I’ve been following NASCAR since 1994. I watched my first Daytona 500 in 1995, 22 years ago, and I haven’t missed a single Daytona 500 since. I’m not new to this sport by any means. However, I feel like today’s NASCAR looks nothing like the NASCAR I grew up with. In my day, NASCAR was referred to as being in “the modern era.” This modern era, was often times defined as 1972-present, which made complete sense in the mid-90s. It was a way of separating the old way of crowning it’s champion, with the new modern way which had a very different points payout.
In 2004, when Nextel (Sprint) took over the sport, the points system changed again. Rather than defining the champion based on an accumulation of the full season’s races, like it had for the previous 55 years, it reset the top 10 drivers in the standings with 10 races to go, and those 10 drivers “Chase” for the championship.
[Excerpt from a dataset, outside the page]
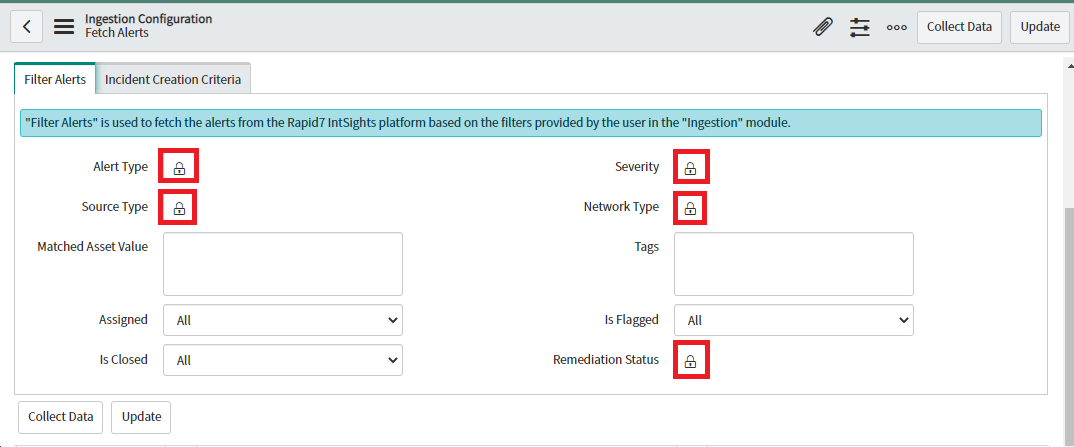Click the back arrow button
Screen dimensions: 1074x447
pos(26,27)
It was a new innovative way of creating a playoff style system that has worked so well for the other major sports in America. The system has been tweaked, adjusted, and renamed over the past 15 years, but the overall concept has remained the same since 2004.
What we are in now, I’d like to call the Chase-era. To me it’s important to differentiate the sport’s three eras. Richard Petty won his seven championships during a time when the competition was not a close. There were just a handful of guys who could compete every single week. In some cases these guys would run up to 62 races in a season. These guys would run Daytona on Saturday, Manassas, Virginia on Wednesday, Old Bridge Stadium in New Jersey on Friday, and Bridgehampton, New York on Sunday. That’s four races in a week. Race winners would win by two, three, sometimes even 10 laps. Things were way different back then.
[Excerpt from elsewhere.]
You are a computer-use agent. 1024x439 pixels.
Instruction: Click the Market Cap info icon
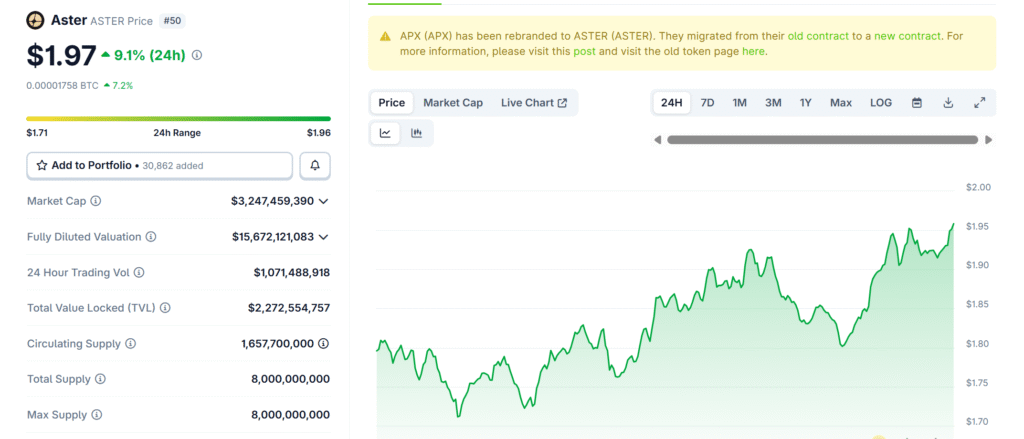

Even the seven championships that Dale Earnhardt won, were won in a completely different way than they were won in Petty’s era. Sure, the competition was much closer, and there were upwards of 8-10 drivers who had a legitimate chance of winning on any given race weekend. The champion was decided after the full season of 28-36 races were completed. In some cases, the championship was decided several weeks before the final race of the season. It’s also been decided in the final moments of the season like it did in that famous 1992 season.
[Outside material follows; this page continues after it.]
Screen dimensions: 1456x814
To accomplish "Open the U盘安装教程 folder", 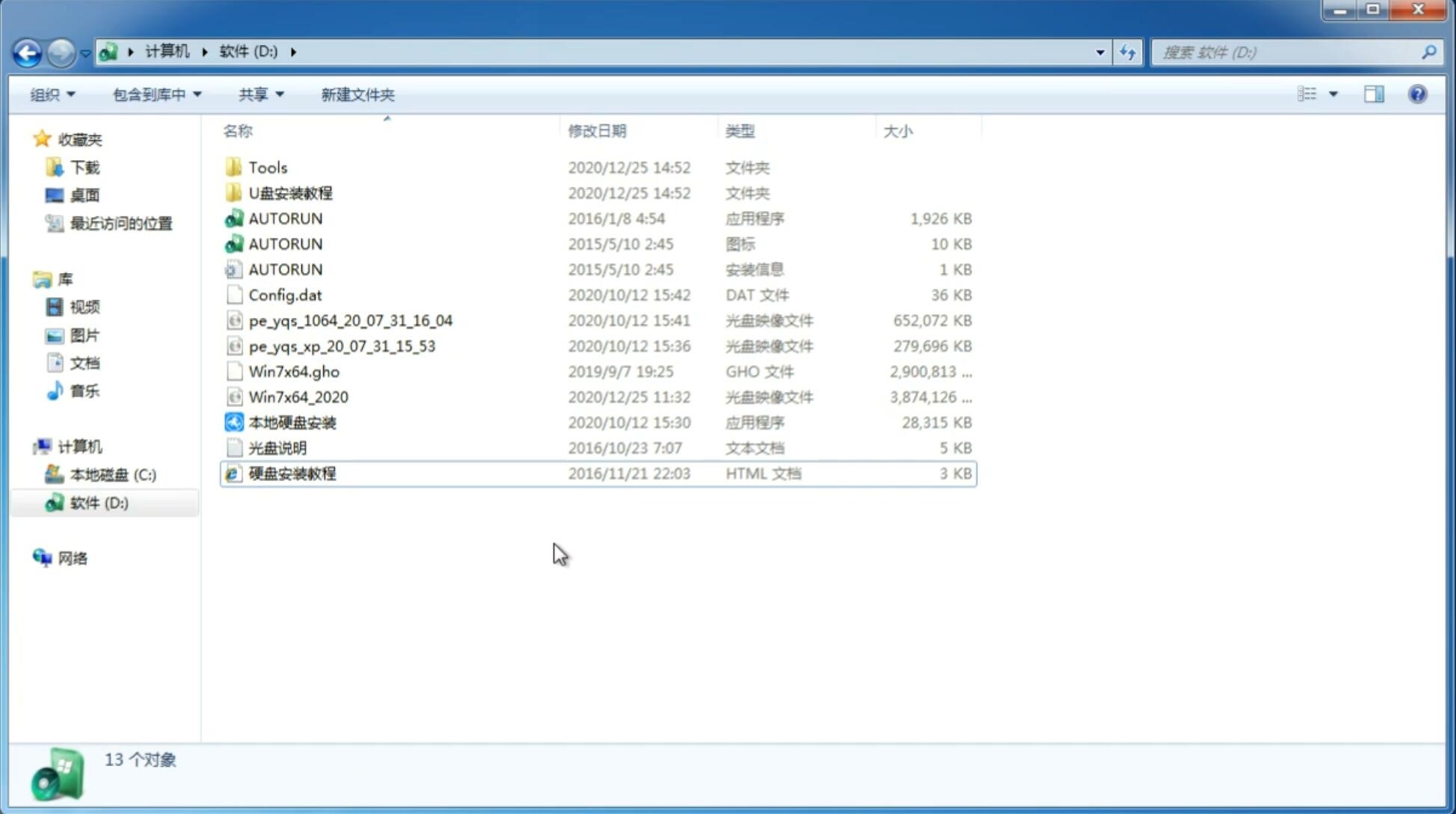I will 290,193.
Jimmie Johnson, the most recent seven-time champion, earned every one of his crowns during the Chase-era of the sport. At the end of 26 races, everybody’s points were reset and they made a dash for the cup in the final 10 races. You could have a fantastic spring and summer, winning races and pulling away in the standings, only to lose your footing in the playoffs and come up short of the title. Bad races in March and July could essentially become throw away races, as long as you earned a win and clinched a playoff spot. As long as you’ve won a race in the first 26 races, you get to hit the reset button and make another run at the title. In fact, Kyle Busch won his championship in 2015 after missing much of the season due to injury.
Jimmie Johnson has won 80 races in his 17-year career, against a field of cars that can see any number of 18-20 different cars that have a legitimate chance of winning. He’s won those 80 races in an era with double-file restarts, and a free pass to the lead lap if you’re the first car one lap down. More cautions fly today than have ever flown in the history of the sport, offering more chances at these double-file restarts and earning laps back. The competition is as close as it has ever been.
That’s not to say that Jimmie Johnson was a better champion than Richard Petty. I’m not saying that Dale Earnhardt’s championships were harder earned than Jimmie Johnson’s. What I’m saying, is that these three champions must be compared like apples, oranges, and watermelons. They are all completely different eras that required their own special skill sets and strategies. The history of the sport is important, but it can’t be compared to the very different sport that it has evolved into. The Chase-era has been exciting and it’s been entertaining to watch, but we can’t compare it to the NASCAR of yesteryear.